Your answer must be the full listing, reproduced exactly.

[Start of Attachment]

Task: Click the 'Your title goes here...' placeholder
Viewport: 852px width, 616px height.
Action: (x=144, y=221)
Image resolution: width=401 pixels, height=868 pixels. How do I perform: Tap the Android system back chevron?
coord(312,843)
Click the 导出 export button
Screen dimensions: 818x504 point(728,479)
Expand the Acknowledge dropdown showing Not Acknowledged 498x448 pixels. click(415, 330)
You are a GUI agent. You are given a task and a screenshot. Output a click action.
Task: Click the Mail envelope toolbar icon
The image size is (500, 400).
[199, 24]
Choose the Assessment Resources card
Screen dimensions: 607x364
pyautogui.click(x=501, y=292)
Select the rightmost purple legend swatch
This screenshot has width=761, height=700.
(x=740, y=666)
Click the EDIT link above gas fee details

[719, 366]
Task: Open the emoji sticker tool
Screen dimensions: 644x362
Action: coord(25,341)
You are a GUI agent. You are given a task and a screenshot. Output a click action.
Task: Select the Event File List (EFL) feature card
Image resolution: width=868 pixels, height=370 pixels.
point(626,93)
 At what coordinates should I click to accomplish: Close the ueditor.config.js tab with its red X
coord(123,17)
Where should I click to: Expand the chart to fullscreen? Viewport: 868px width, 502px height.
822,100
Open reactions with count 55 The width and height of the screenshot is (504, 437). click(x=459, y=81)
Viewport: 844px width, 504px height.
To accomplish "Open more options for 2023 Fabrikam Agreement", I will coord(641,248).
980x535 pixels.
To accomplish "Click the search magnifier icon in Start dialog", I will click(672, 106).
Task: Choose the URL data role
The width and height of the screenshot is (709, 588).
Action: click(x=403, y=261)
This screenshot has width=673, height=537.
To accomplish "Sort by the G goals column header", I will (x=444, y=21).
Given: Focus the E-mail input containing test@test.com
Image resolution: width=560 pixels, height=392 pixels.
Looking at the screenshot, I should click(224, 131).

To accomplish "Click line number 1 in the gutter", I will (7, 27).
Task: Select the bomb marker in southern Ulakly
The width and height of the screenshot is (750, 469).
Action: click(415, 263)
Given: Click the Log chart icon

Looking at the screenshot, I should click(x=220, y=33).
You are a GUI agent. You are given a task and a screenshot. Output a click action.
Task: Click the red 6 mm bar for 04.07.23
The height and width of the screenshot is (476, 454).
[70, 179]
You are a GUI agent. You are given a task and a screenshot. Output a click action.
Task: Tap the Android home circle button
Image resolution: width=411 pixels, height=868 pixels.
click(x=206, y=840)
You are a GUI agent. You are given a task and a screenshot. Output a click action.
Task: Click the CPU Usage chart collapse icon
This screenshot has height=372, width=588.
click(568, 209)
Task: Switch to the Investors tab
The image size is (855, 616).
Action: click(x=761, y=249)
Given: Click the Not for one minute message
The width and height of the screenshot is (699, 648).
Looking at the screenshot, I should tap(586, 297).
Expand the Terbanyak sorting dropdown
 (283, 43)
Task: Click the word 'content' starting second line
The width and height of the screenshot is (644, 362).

[End of Attachment]

*Result of this exercise*:
Task: Click the 'Your title goes here...' placeholder
Viewport: 852px width, 616px height.
Action: (x=144, y=221)
Image resolution: width=401 pixels, height=868 pixels. How do I perform: Tap the Android system back chevron?
coord(312,843)
Click the 导出 export button
Screen dimensions: 818x504 point(728,479)
Expand the Acknowledge dropdown showing Not Acknowledged 498x448 pixels. click(415, 330)
You are a GUI agent. You are given a task and a screenshot. Output a click action.
Task: Click the Mail envelope toolbar icon
The image size is (500, 400).
[199, 24]
Choose the Assessment Resources card
Screen dimensions: 607x364
pyautogui.click(x=501, y=292)
Select the rightmost purple legend swatch
This screenshot has width=761, height=700.
(x=740, y=666)
Click the EDIT link above gas fee details

[719, 366]
Task: Open the emoji sticker tool
Screen dimensions: 644x362
Action: coord(25,341)
You are a GUI agent. You are given a task and a screenshot. Output a click action.
Task: Select the Event File List (EFL) feature card
Image resolution: width=868 pixels, height=370 pixels.
point(626,93)
 At what coordinates should I click to accomplish: Close the ueditor.config.js tab with its red X
coord(123,17)
Where should I click to: Expand the chart to fullscreen? Viewport: 868px width, 502px height.
822,100
Open reactions with count 55 The width and height of the screenshot is (504, 437). click(x=459, y=81)
Viewport: 844px width, 504px height.
To accomplish "Open more options for 2023 Fabrikam Agreement", I will coord(641,248).
980x535 pixels.
To accomplish "Click the search magnifier icon in Start dialog", I will click(672, 106).
Task: Choose the URL data role
The width and height of the screenshot is (709, 588).
Action: click(x=403, y=261)
This screenshot has width=673, height=537.
To accomplish "Sort by the G goals column header", I will (x=444, y=21).
Given: Focus the E-mail input containing test@test.com
Image resolution: width=560 pixels, height=392 pixels.
Looking at the screenshot, I should click(224, 131).

To accomplish "Click line number 1 in the gutter", I will (7, 27).
Task: Select the bomb marker in southern Ulakly
The width and height of the screenshot is (750, 469).
Action: click(415, 263)
Given: Click the Log chart icon

Looking at the screenshot, I should click(x=220, y=33).
You are a GUI agent. You are given a task and a screenshot. Output a click action.
Task: Click the red 6 mm bar for 04.07.23
The height and width of the screenshot is (476, 454).
[70, 179]
You are a GUI agent. You are given a task and a screenshot. Output a click action.
Task: Tap the Android home circle button
Image resolution: width=411 pixels, height=868 pixels.
click(x=206, y=840)
You are a GUI agent. You are given a task and a screenshot. Output a click action.
Task: Click the CPU Usage chart collapse icon
This screenshot has height=372, width=588.
click(568, 209)
Task: Switch to the Investors tab
The image size is (855, 616).
Action: click(x=761, y=249)
Given: Click the Not for one minute message
The width and height of the screenshot is (699, 648).
Looking at the screenshot, I should tap(586, 297).
Expand the Terbanyak sorting dropdown
 (283, 43)
Task: Click the word 'content' starting second line
The width and height of the screenshot is (644, 362).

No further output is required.